Nowa szefowa „PnŚ” odpowiada na hejt. „Pożegnałam się z osobami, które zachwiały dziennikarstwo”

Ekipa programu „Pytanie na Śniadanie”
Ekipa programu „Pytanie na Śniadanie” Źródło:Instagram / Pytanie na Śniadanie
W odpowiedzi na niezadowolenie widzów i duże emocje towarzyszące zmianom w „Pytaniu na Śniadanie”, Kinga Dobrzyńska, nowa szefowa formatu, wyjaśniła, skąd one wynikały.
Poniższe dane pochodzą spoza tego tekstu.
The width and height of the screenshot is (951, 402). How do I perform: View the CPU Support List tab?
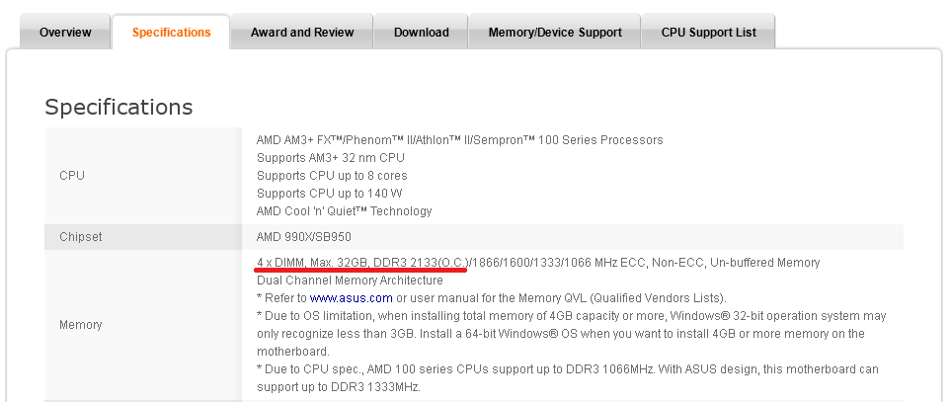708,33
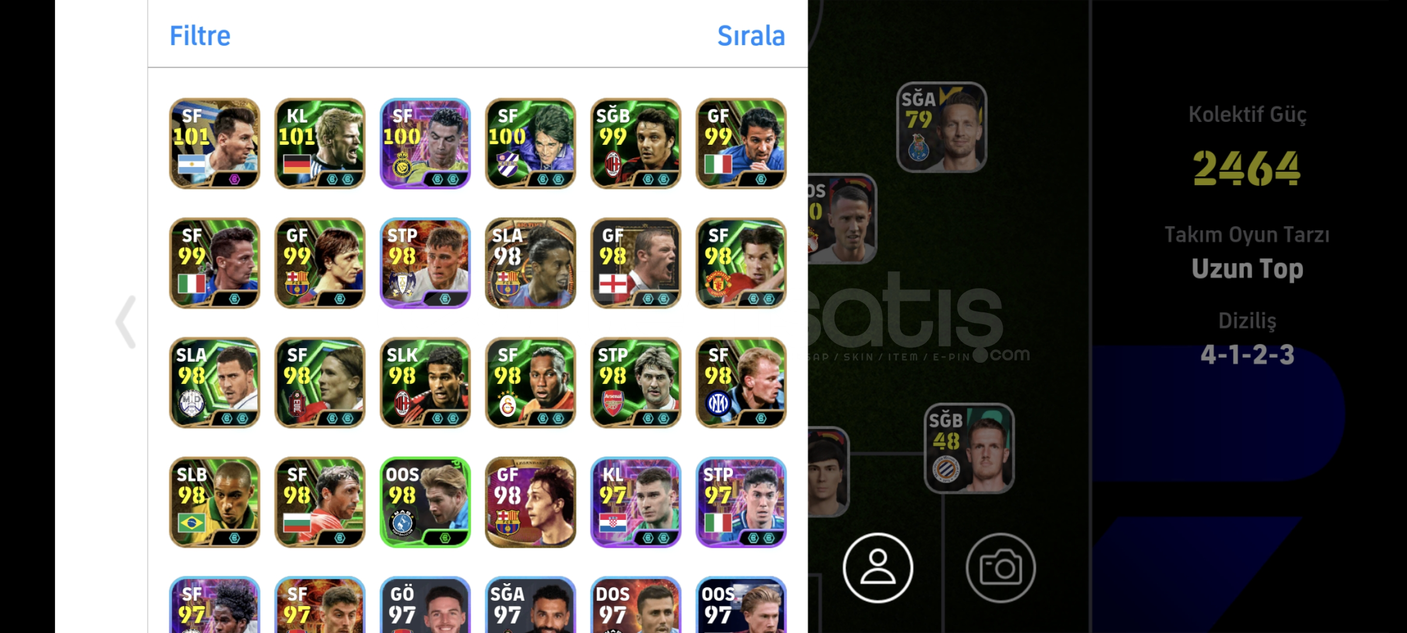
Task: Select the SF 98 Inter Milan card
Action: tap(741, 383)
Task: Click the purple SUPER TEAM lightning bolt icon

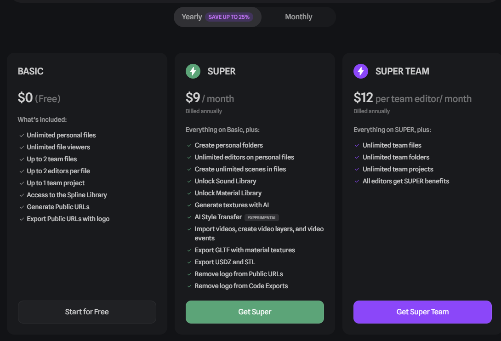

Po zmianie rządu, pod koniec grudnia 2023 roku zaczęły zachodzić pierwsze zmiany w TVP, a w styczniu poznaliśmy nową szefową „Pytania na Śniadanie”. Stanowisko objęła Kinga Dobrzyńska, która przez wiele lat związana była z Telewizją Polską. Pracę w TVP zaczęła w 1993 roku – najpierw była w programie „Ciuchcia”, potem z przerwami pracowała jako wydawca TVP Info, aż do kwietnia 2016 roku. Była reżyserką programów takich jak „Bake off – Ale ciacho!”, „Małe wielkie marzenia” czy „Poszukiwacze historii”.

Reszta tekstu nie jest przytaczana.